> _AIM OF THE TASK_: Write down exactly the lines from the one below that has "Viewport: 728px width, 578px" to the end of the data, both ends included; the pictures should not appear in your copy.

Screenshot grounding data
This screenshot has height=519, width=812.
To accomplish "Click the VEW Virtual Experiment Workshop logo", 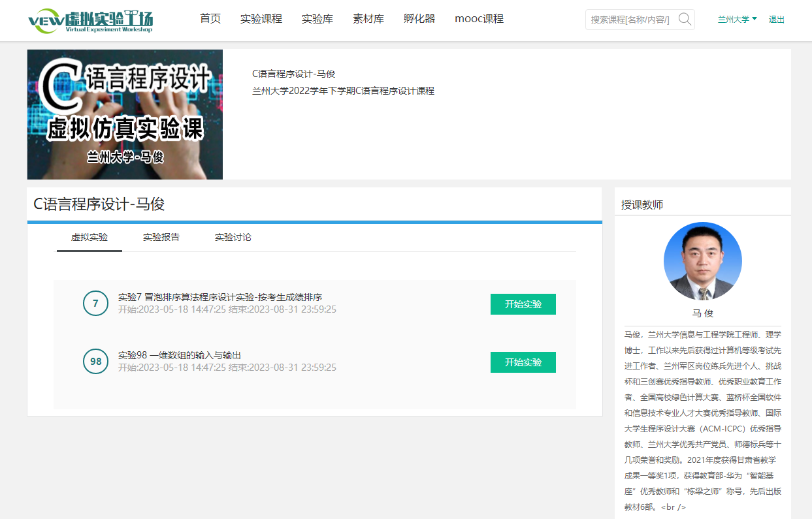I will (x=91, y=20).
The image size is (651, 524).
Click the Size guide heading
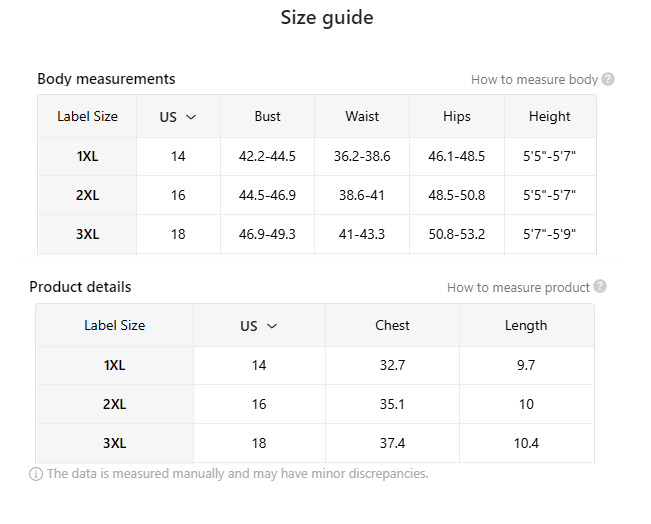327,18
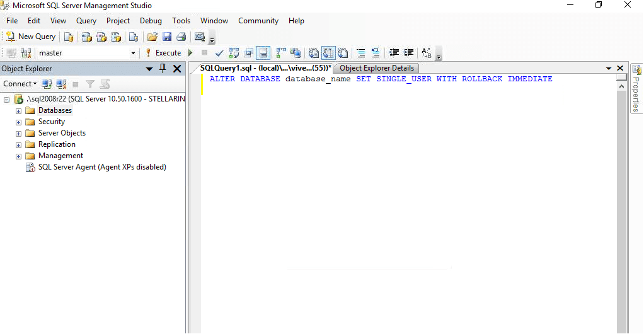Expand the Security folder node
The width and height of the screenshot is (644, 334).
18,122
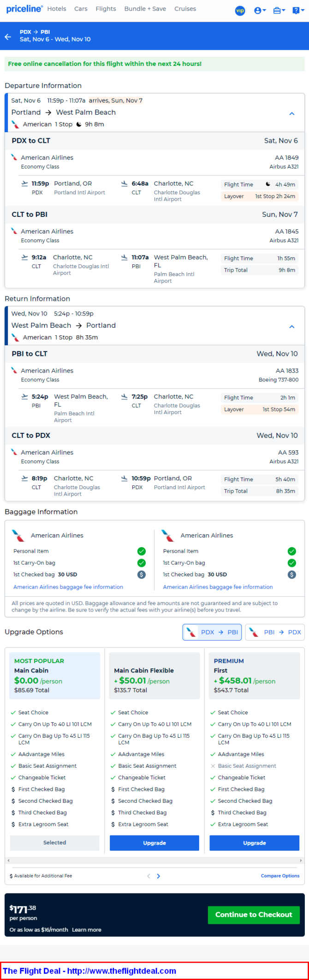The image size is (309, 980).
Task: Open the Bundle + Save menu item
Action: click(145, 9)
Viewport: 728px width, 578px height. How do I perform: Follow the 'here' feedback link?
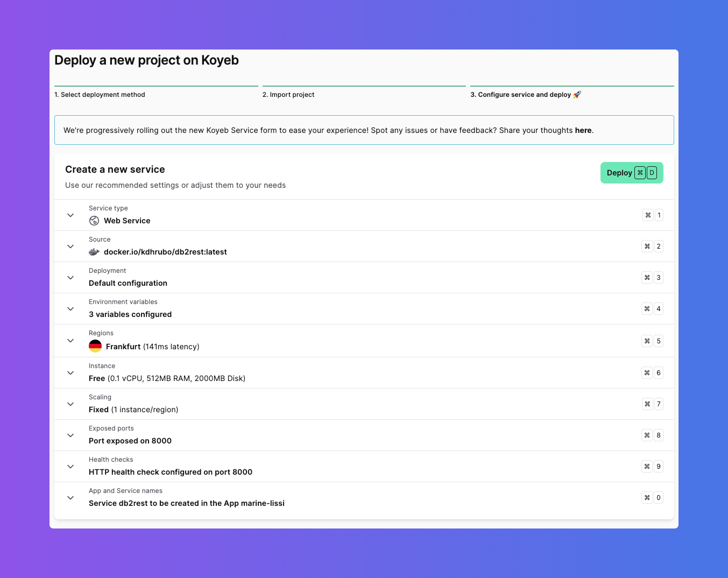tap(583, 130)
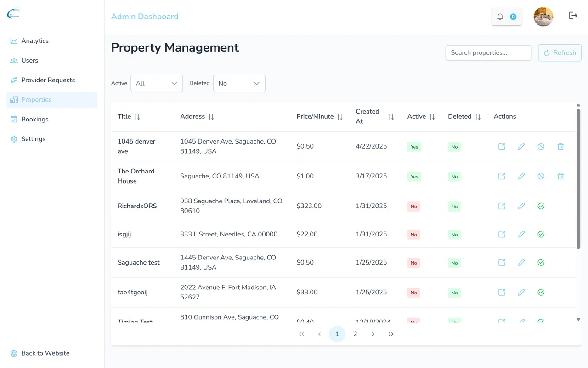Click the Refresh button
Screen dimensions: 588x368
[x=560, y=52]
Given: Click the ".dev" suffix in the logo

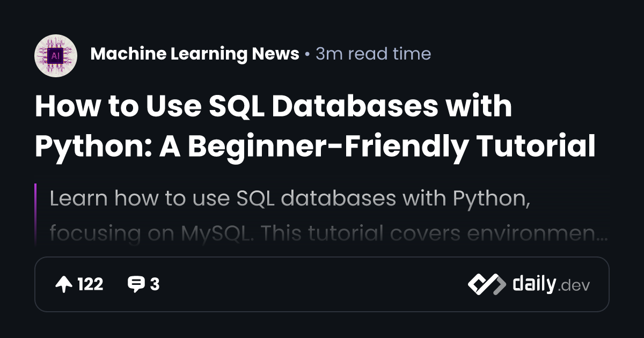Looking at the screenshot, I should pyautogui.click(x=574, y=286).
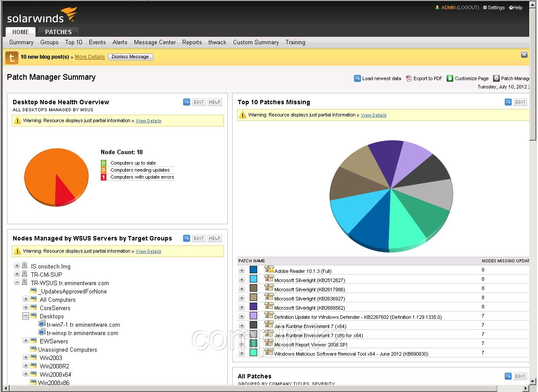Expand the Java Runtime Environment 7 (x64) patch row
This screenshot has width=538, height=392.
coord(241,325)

> _OUTPUT_:
Viewport: 728px width, 578px height. How do I perform: Follow the 'here' feedback link?
tap(583, 130)
Click the Refresh button
Screen dimensions: 588x368
[x=560, y=52]
Given: Click the ".dev" suffix in the logo

Looking at the screenshot, I should pyautogui.click(x=574, y=286).
Expand the Java Runtime Environment 7 (x64) patch row
This screenshot has width=538, height=392.
coord(241,325)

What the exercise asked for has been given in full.